Abnormal methylation of the common PARK2 and PACRG promoter is associated with downregulation of gene expression in acute lymphoblastic leukemia and chronic myeloid leukemia

The PARK 2 gene, previously identified as a mutated target in patients with autosomal recessive juvenile parkinsonism (ARJP), has recently been found to be a candidate tumor suppressor gene in ovarian, breast, lung and hepatocellular carcinoma that maps to the third common fragile site (CFS) FRA6E. PARK 2 is linked to a novel described PACRG gene by a bidirectional promoter containing a defined CpG island in its common promoter region. We have studied the role of promoter hypermethylation in the regulation of PARK 2 and PACRG expression in different tumor cell lines and primary patient samples. Abnormal methylation of the common promoter of PARK 2 and PACRG was observed in 26% of patients with acute lymphoblastic leukemia and 20% of patients with chronic myelogenous leukemia (CML) in lymphoid blast crisis, but not in ovarian, breast, lung, neuroblastoma, astrocytoma or colon cancer cells. Abnormal methylation resulted in downregulation of PARK 2 and PACRG gene expression, while demethylation of ALL cells resulted in demethylation of the promoter and upregulation of PARK 2 and PACRG expression.

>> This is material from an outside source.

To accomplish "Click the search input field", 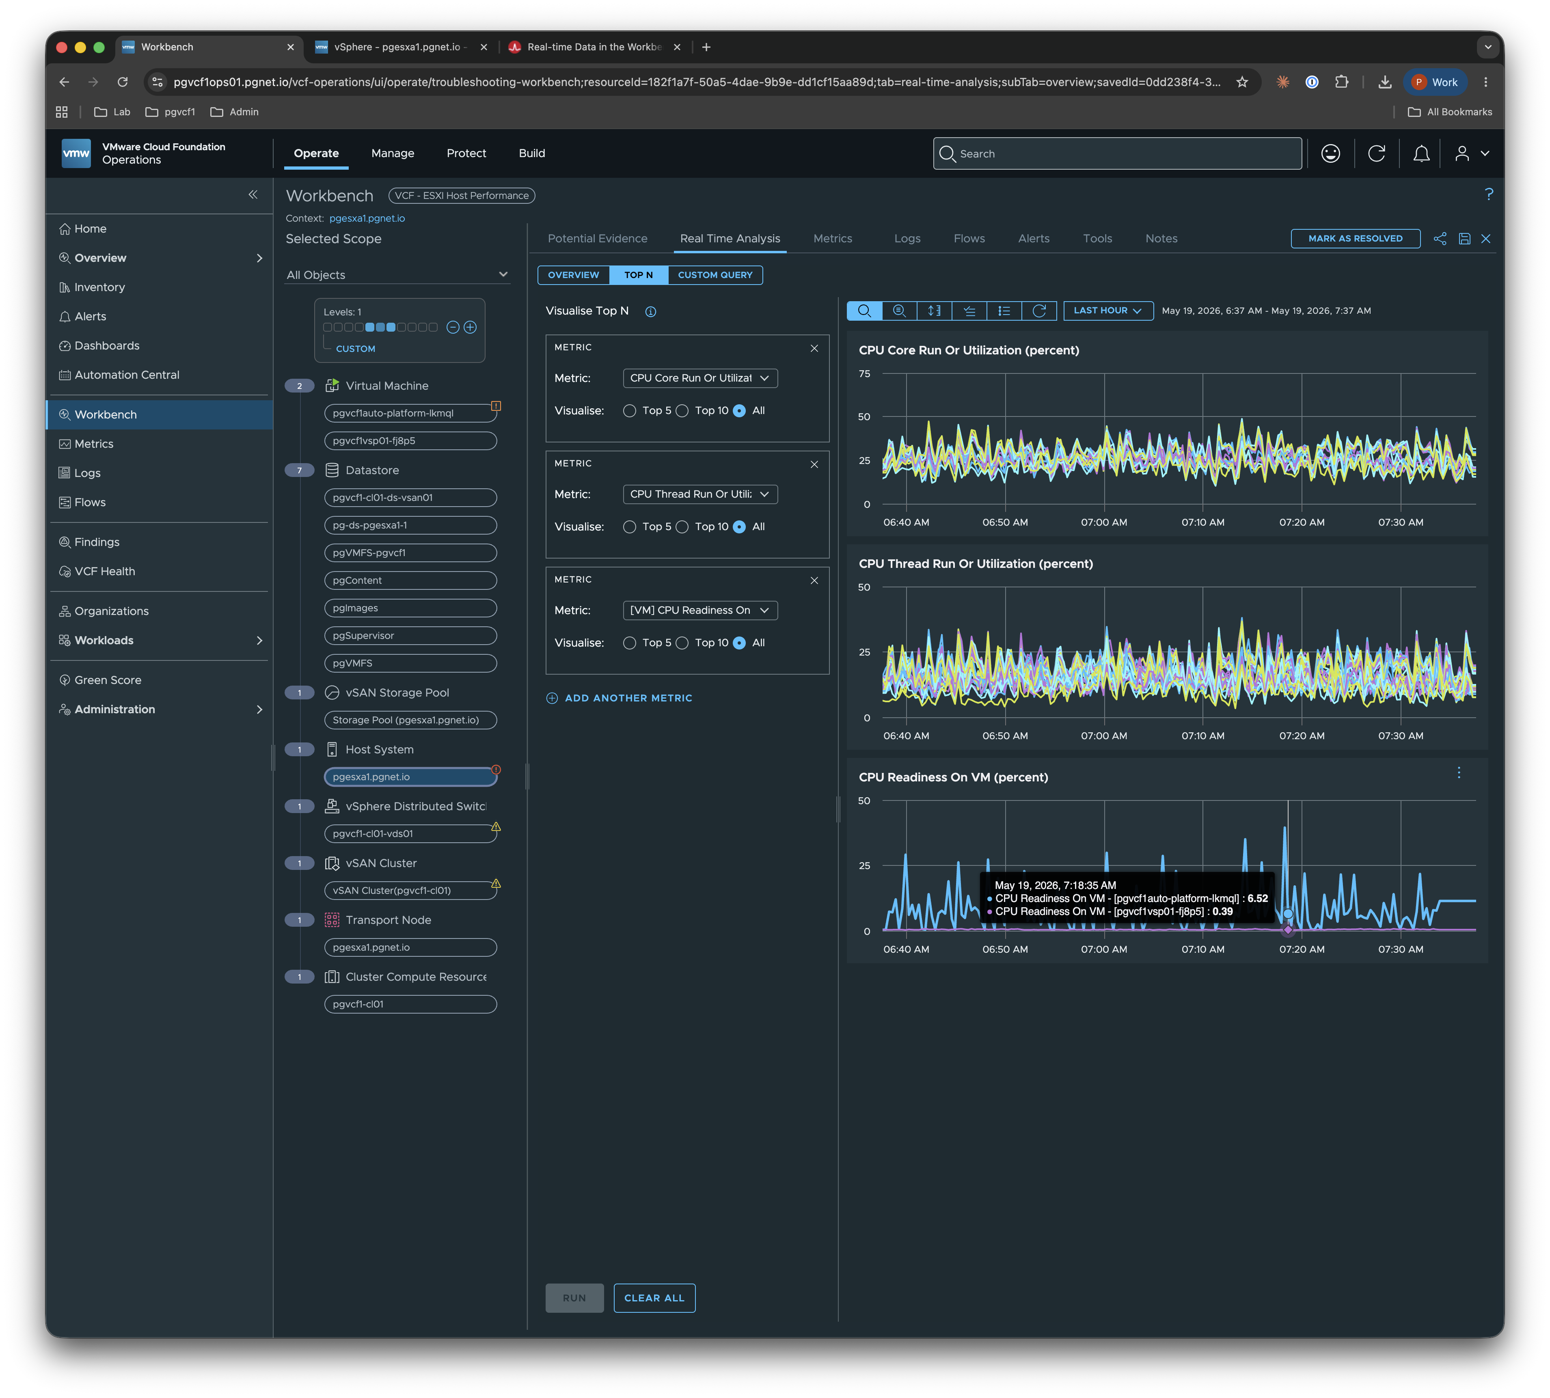I will tap(1117, 154).
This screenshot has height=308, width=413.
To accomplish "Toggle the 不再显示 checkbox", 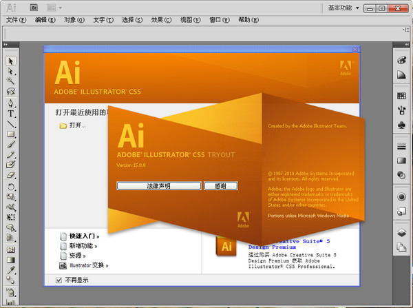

By FISH, we demonstrated that a lack of PARK 2 and PACRG expression was due to biallelic hypermethylation and not to deletion of either PARK 2 or PACRG in ALL. In conclusion, our results demonstrate for the first time that the candidate tumor suppressor genes PARK 2 and PACRG are epigenetically regulated in human leukemia, suggesting that abnormal methylation and regulation of PARK 2 and PACRG may play a role in the pathogenesis and development of this hematological neoplasm. © 2005 Wiley‐Liss, Inc.